We are renting our house for a year. The house has pretty landscaping, among which is a configuration of stones that form a stream, over which the wooden front walkway passes. We've gotten a lot of rain this fall, this decorative stream has moved a lot of water from the gutter downspouts to the lawn.

This house’s yard has several aspects that I would’ve loved as a kid, including the overhanging branches of sheltering trees that form shaded spaces large enough to hide in. I would’ve promptly turned those spaces into a “club house.” But I would’ve spent hours splashing in this stream and littering it with plastic boats and toy figurines.
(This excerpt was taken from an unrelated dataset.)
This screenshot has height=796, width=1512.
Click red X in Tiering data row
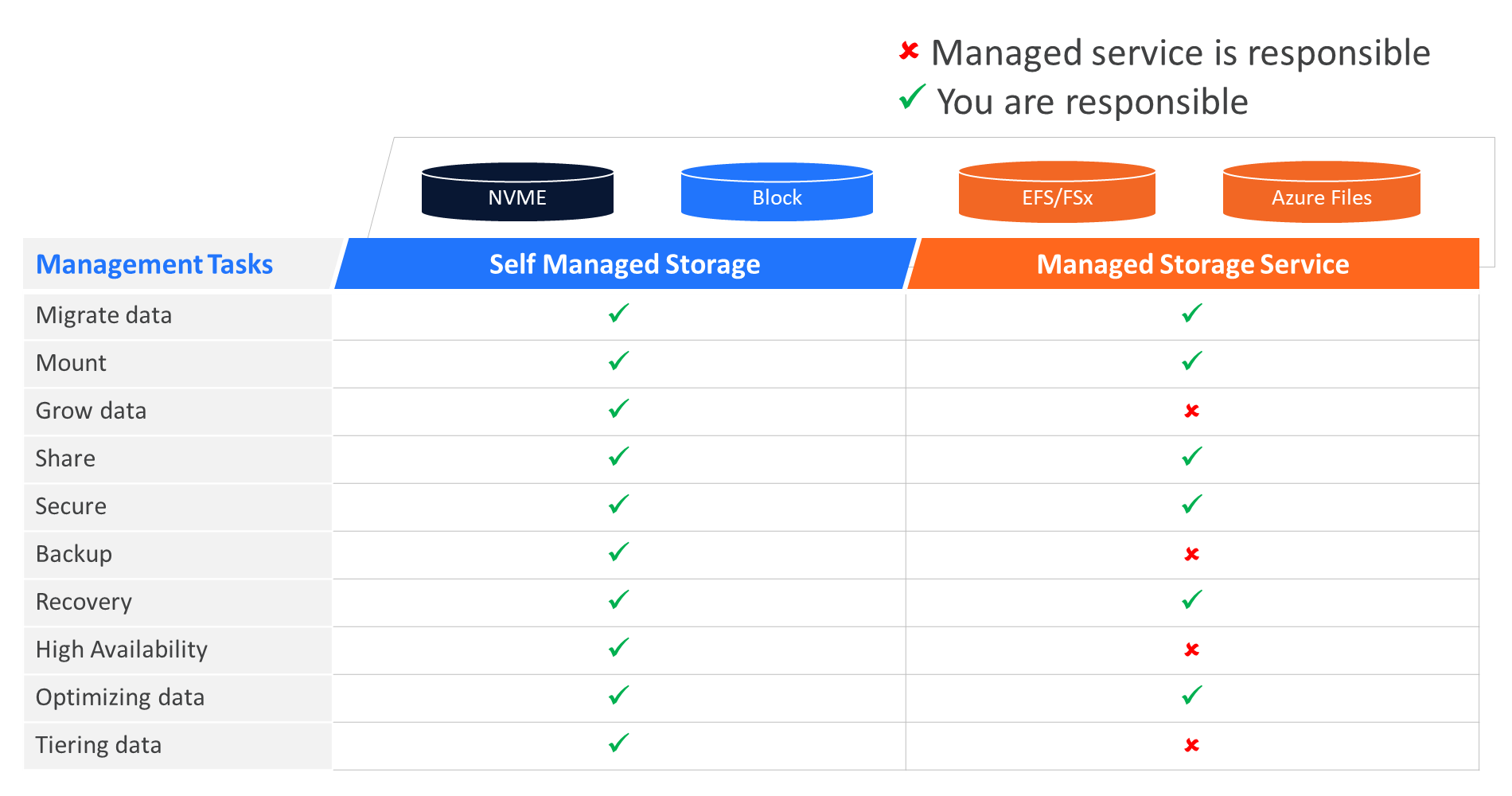point(1191,745)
My childhood home lay just three houses away from a park with a terrific stream, the “town branch.” My friends and I spent many summer days along that stream. We'd put pieces of bacon on safety pins attached to string, and we’d catch “crawdads” that way. I wish we would’ve let them go but we carried them home in a plastic container, and of course they didn’t survive. A tree had broken and fallen over the stream, but the tree had not died, and so it was a fine place on which to climb. My mother had survived typhoid fever as a girl; I’d been warned never to drink any water other than from a tap. So I was never tempted to sip from the stream as I, in imagination, crossed the West on my horse.

Another fine stream, Sand Creek, flowed upon a portion of my grandma’s property, not far from the photo that introduces this blog. I visited Sand Creek less often but thought it might even be finer than the town branch, more wild and remote. It seemed to me the perfect woodland waterway, a place where pioneers had lived. Even as an adult, when I read Annie Dillard’s Pilgrim at Tinker Creek, my mind “used” Sand Creek to visualize Dillard’s Virginia stream.

I’ve written elsewhere on this blog (8/22/09) about the Kaskaskia River on which my hometown was founded. These streams eventually emptied into the Kaskaskia. I was justifiably afraid of the rapidly-flowing river and loved it from safe distances. Although you could technically drown in a stream, too, a small waterway was manageable. A stream was a little-kid-sized river; a kid didn't need more water than that, because the imagination could turn it into a mighty waterway for innumerable adventures.